Under OAuth 2.0 Client IDs, find your credential and confirm the type is Web application. If it already says Web application, skip to Step 2. If the type is Desktop app or anything else, create a new credential.
To create a new one, click Create credentials and select OAuth client ID. Then, set Application type to Web application.
Under Authorized redirect URIs, click + ADD URI and enter https://connect.wpmailsmtp.com/google/.
Finally, click Create.
Step 2: Verify the Redirect URI
If your OAuth client already had the correct type, the next thing to check is the redirect URI.
In APIs & Services » Credentials, click the pencil icon next to your Web application OAuth client. Then, under Authorized redirect URIs, confirm https://connect.wpmailsmtp.com/google/ is listed exactly, including https and the trailing slash.

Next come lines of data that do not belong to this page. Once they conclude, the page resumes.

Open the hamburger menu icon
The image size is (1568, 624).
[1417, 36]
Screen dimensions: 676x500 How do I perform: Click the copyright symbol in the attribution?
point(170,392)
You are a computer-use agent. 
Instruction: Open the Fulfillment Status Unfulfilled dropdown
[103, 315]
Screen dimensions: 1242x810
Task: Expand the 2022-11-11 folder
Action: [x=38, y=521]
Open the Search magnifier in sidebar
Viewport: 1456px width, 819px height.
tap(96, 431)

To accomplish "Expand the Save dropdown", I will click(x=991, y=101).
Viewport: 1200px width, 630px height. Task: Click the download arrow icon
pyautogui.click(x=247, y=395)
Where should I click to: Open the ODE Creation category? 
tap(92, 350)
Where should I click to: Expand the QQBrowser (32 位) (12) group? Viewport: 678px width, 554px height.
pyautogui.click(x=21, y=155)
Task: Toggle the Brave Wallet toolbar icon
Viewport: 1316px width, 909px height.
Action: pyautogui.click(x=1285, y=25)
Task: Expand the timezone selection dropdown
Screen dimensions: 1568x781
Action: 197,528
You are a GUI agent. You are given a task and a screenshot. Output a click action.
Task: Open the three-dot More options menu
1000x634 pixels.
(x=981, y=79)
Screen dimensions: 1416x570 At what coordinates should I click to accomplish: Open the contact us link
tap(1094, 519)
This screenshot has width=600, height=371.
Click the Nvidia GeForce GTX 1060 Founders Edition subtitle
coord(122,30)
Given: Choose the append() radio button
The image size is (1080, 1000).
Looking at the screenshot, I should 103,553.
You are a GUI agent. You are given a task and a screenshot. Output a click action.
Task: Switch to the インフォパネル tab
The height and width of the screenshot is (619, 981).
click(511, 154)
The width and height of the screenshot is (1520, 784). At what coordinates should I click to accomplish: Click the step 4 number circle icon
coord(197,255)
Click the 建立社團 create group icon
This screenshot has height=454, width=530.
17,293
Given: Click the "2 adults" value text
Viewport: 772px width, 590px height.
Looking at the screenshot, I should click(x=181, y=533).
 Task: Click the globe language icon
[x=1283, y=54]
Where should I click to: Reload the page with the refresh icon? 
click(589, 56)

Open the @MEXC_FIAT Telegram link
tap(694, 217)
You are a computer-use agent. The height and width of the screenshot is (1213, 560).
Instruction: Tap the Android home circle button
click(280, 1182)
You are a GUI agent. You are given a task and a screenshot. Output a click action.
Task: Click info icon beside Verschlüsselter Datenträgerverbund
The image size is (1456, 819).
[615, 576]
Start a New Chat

If the URI is missing, click + ADD URI, paste the URL above, and click Save.
Step 3: Copy the Client ID and Client Secret
With the OAuth client type and redirect URI confirmed, copy the credentials so you can paste them into WP Mail SMTP.
In APIs & Services » Credentials, under OAuth 2.0 Client IDs, click the pencil icon next to your credential.
Then, copy the Client ID.
Next, click + Add secret to generate a new client secret.
Finally, copy the Client Secret.
Note: Be careful not to copy any extra text or spaces with your Client ID or Client Secret. Google only shows the full Client Secret once.
Step 4: Update WP Mail SMTP and Re-Authorize
Now paste the new credentials into WP Mail SMTP and reconnect your Google account.
Start by going to WP Mail SMTP » Settings and scrolling to the Google / Gmail section. Then, click Remove Connection to clear the old credentials.
After that, paste the new Client ID and Client Secret into the corresponding fields.
Next, click Save Settings, then click Allow plugin to send emails using your Google account to start the OAuth flow.
Finally, select your Google account and grant the requested permissions.
Step 5: Send a Test Email
Confirm the fix by sending a test email.
To test the fix, go to WP Mail SMTP » Tools and click the Email Test tab. Enter a recipient address in the Send To field, leave the HTML toggle ON, and click Send Email.
Once done, check for a success message and confirm the email arrived in your inbox.
Notes
- The redirect URI must match exactly, including
httpsvshttpand trailing slashes. - If the Gmail API isn’t enabled, go to APIs & Services » Library, search for “Gmail API”, and click ENABLE.
- If the error recurs every 7 days after fixing credentials, the Google Cloud project may be in “Testing” mode. Publish the app to production in APIs & Services » OAuth consent screen » Audience and click PUBLISH APP.
That’s It! You now know how to fix the ‘invalid_grant: Bad Request’ error in Gmail and get your emails sending again through WP Mail SMTP.